Reduced clinical supervision and feedback by clinical staff during the COVID-19 pandemic affected the learning experience. Students acknowledged that this is part of the nature of the role and being able to adapt to that environment is part of training, but it was viewed as impacting students negatively in two situations – workplace assessment (some students found this problematic) and in medical student bedside teaching.
Remote consulting expanded in the COVID-19 pandemic and this had an impact on students on community placements in GP, Physiotherapy, Community Mental Health and Pharmacy where students were barred from home visits and consulting was mostly remote unless it was deemed essential to examine the patient. The context included new IT systems which were not working perfectly initially. Students learned by doing thorough histories by phone and gained IT skills but were not getting physical examination practice and missed patient contact, so their expectations of preparation for practice were not always met.
Virtual placements (CMOcs 2.5.1 and 2.5.2)
Pharmacy, physiotherapy and radiography students (and to a small extent medical students) had substitute virtual (group discussion with clinicians) placements to provide simulated clinical decision-making practice and exposure to clinical scenarios. They were felt to have some value but were only partial preparation as they lacked the hands-on nature of real practice. Junior students got more out of virtual placements and felt better prepared by them for subsequent placement practice of the basic topics rehearsed. Conversely, senior students and their tutors felt that virtual placements left them lacking in hands-on patient management skills and it was felt that pharmacy, radiography and physiotherapy graduates will need support. International students were particularly affected if they had a higher proportion of virtual to in person placements than their peers due to being out of the country. Also students who were struggling were thought to be going undetected on virtual placements.
Support for student wellbeing on placement (CMOcs 2.6.1 to 2.6.4)
University support services during the COVID-19 pandemic were appreciated but the challenge was considerable. Exposure at work and in the family to people very ill and dying with COVID-19, students having to cope with wearing full PPE and with the social isolation were among the main contexts which had effects on mental health and resilience. Support offered from student welfare (by email) and by supervising tutors and peer support had mitigating effects, but the university process for absence/extenuating circumstances was not perceived as geared towards the challenges faced.
Provision of COVID-19 testing and vaccination reduced fear of attending placement.
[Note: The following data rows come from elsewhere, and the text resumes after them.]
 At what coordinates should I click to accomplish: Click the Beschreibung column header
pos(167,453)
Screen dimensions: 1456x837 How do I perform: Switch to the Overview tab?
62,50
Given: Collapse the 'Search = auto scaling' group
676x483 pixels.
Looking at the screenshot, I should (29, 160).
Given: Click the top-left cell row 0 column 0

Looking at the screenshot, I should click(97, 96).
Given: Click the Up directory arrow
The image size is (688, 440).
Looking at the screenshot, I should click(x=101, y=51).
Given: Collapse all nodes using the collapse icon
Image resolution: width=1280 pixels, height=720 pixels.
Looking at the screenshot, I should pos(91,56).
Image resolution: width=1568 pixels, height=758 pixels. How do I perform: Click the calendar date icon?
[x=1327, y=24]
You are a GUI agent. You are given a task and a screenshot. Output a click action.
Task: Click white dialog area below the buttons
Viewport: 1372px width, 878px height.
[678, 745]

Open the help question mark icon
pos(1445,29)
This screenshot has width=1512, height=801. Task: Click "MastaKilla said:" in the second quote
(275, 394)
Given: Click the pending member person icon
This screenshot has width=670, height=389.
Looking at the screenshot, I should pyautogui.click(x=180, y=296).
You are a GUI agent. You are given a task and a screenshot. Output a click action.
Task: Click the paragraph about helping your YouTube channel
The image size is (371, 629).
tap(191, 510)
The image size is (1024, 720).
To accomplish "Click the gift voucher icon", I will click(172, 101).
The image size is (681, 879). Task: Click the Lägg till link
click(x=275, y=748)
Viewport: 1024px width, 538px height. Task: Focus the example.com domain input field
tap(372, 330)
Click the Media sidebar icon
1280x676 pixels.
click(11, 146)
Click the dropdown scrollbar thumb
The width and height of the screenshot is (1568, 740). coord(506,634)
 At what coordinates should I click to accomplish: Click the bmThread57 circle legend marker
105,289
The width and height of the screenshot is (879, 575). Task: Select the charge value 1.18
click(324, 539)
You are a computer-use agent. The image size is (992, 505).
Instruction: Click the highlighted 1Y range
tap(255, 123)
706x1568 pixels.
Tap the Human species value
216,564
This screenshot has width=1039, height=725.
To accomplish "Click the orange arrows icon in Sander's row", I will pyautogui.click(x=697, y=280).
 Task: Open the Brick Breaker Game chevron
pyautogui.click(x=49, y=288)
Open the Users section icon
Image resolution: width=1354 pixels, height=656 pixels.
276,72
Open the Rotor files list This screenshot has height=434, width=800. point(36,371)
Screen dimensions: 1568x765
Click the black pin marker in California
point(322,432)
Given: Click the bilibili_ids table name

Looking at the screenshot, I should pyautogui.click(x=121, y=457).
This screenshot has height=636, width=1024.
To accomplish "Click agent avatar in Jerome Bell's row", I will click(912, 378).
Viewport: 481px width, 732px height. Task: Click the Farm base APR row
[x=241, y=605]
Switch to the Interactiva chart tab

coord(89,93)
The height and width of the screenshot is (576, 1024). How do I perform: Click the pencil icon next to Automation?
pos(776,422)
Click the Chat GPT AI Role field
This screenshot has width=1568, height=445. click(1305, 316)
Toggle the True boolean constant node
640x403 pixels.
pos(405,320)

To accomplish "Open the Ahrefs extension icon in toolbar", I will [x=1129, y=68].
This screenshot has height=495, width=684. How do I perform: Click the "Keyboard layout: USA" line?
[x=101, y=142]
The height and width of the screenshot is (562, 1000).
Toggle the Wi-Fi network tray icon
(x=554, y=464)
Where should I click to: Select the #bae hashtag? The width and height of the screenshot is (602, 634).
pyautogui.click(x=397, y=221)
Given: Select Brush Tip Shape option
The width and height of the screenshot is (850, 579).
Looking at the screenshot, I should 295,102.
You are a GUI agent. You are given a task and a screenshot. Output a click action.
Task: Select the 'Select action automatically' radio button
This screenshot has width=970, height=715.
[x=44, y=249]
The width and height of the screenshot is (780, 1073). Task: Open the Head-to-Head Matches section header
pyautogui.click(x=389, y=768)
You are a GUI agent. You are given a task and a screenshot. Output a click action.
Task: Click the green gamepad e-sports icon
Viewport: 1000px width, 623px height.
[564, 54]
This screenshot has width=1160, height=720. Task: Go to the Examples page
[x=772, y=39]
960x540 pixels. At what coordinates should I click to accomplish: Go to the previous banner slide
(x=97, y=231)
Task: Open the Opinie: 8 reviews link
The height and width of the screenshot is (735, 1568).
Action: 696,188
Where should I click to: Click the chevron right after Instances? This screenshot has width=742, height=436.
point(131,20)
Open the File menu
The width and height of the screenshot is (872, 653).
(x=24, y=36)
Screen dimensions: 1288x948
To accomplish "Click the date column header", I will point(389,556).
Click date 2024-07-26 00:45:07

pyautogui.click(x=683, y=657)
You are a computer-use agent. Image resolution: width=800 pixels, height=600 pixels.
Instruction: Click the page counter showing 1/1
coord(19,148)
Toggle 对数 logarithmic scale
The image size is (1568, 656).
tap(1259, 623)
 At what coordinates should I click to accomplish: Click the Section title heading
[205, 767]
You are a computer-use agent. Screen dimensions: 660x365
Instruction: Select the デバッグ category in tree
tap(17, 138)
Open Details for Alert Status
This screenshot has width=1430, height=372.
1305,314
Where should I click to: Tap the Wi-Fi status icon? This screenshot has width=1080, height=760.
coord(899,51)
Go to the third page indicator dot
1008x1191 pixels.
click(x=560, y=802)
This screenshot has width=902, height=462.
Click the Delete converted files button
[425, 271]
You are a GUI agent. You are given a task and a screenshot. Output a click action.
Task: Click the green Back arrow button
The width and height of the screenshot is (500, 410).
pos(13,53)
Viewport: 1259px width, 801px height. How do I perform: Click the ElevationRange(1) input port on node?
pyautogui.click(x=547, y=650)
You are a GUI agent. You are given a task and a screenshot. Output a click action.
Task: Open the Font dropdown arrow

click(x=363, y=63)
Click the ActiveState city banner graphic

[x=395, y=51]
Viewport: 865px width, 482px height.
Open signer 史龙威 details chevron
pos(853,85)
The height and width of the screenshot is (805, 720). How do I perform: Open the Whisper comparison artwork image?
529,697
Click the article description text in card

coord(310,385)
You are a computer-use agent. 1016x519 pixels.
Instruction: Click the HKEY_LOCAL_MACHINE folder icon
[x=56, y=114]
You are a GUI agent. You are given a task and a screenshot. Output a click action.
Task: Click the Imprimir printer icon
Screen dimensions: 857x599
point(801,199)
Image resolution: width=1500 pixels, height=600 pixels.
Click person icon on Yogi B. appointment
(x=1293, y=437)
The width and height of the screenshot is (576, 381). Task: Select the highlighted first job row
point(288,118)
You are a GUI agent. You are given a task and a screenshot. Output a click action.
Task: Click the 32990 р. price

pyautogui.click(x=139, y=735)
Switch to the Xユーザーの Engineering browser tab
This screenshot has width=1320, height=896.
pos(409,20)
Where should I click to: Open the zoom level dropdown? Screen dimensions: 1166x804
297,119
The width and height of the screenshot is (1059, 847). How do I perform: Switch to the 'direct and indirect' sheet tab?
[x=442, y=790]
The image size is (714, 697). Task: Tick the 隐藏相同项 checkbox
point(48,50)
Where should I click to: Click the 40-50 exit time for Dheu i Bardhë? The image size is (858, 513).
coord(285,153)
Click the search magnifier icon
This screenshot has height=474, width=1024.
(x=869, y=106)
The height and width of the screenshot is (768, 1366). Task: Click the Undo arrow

In the early pandemic the fear of transmitting COVID-19 was greater for students with elderly family members at home, students with caring responsibilities, ethnic minorities and more vulnerable groups. Reassurance was provided by information and availability of COVID-19 testing and vaccine, role models and by habituation for those with a job outside the home. Later in the pandemic the realization that COVID-19 can't be avoided was a mechanism which operated positively in the context of provision of PPE, COVID-19 safety rules and training. When students were exposed to the hospital environment they generally felt that their wellbeing was prioritised, which enhanced their performance and learning experience during placement and trained them to work safely in a pandemic.
Risk assessments for students disadvantaged the medium- and high-risk individuals in terms of clinical preparedness, but was necessary to protect against COVID-19. Students assessed as vulnerable had some substitution of learning activities for placements and remediation later but they and their tutors felt that missing hands-on learning and the impact on motivation left larger gaps in their preparedness and they will therefore need extra support on starting work in acute areas.